Lorsque la conscience est en accord avec l’âme, tous les imbroglios, les souffrances et les afflictions s’estompent progressivement. Heartfulness nous apporte cette harmonisation intérieure lorsque nous méditons sur la source de lumière dans le cœur et nous connectons à la divinité en nous. Sans cette connexion et cette stabilité intérieures, nous sommes comme des feuilles dans la bourrasque, et les afflictions de notre système se complexifient. Pour finir, elles se manifestent sous forme de vikshepas, qui sont des obstacles à notre progression. Patanjali les répertorie ainsi:
1.30 Vyadhi styana samsaya pramada-alasya-avirati bhrantidarsana-alabdha-bhumikatva-anavasthitatvani citta-vikshepah te antarayah
Vyadhi, la maladie
Styana, la langueur, la lourdeur mentale, l’apathie
Samsaya, le doute
Pramada, l’insouciance, la précipitation, l’indifférence
Alasya, la paresse, la fainéantise
Avirati, l’absence de non-attachement, la sensualité
Bhrantidarsana, la fausse perception, l’aveuglement
Alabdha-bhumikatva, l’incapacité à atteindre la destination ou le niveau, le manque de détermination
Anavasthitatatvani, l’instabilité, l’incapacité à maintenir notre condition
Dans le contexte moderne, on peut ajouter la peur de manquer quelque chose et la distraction numérique
Tels sont les obstacles qui déconcentrent le mental.
Samsaya
Le troisième vikshepa est samsaya, qu’on traduit généralement par «doute», mais il existe de nombreux mots sanskrits qui signifient «doute», shanka étant le plus courant. Il est plus juste de traduire samsaya par «dilemme» ou «indécision». C’est l’état où nous n’avons plus la capacité de juger et de prendre une décision avec lucidité. Pourquoi? Parce que notre champ de conscience, le champ du cœur et du mental, n’est pas calme. Nous ne parvenons pas à écouter notre cœur et à faire confiance à sa sagesse.

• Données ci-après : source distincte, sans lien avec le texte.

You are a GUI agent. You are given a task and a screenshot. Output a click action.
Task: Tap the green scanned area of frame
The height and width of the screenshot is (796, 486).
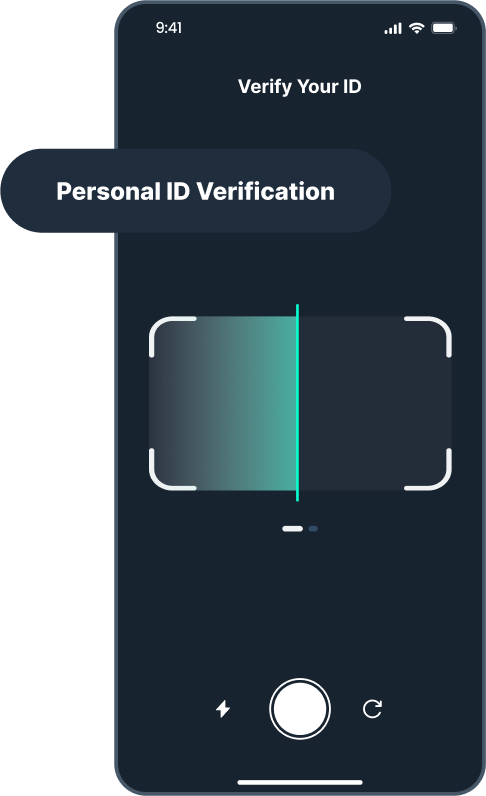(x=222, y=404)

Nous connaissons tous ce sentiment d’être assis entre deux chaises, incapables de prendre une décision, en proie à la confusion, pesant le pour et le contre. Nous nous servons pourtant des facultés du mental – la pensée (manas), l’intellect (buddhi) et l’ego (ahankar) – qui agissent dans le champ de notre conscience (chit), mais nous le faisons à un niveau superficiel, sans pouvoir aller plus profond. Nous ne retenons que des éléments de surface parce que notre cœur est trop encombré, et notre mental turbulent comme l’océan pendant une tempête. C’est l’état de conscience habituel de la plupart d’entre nous, et c’est pour cela que de nombreuses questions deviennent des dilemmes. Le mental n’est pas assez affiné pour percevoir en profondeur, et nous nous retrouvons dans la confusion, confronté à de nombreux défis. «Que faire?», nous demandons-nous souvent. Dans cet état, nous n’avons qu’une couche de conscience très mince à disposition. La plus grande partie du spectre – les champs du subconscient et du supraconscient – nous échappe. Nous n’avons pas les compétences nécessaires pour y avoir accès, et le mental reste donc très limité.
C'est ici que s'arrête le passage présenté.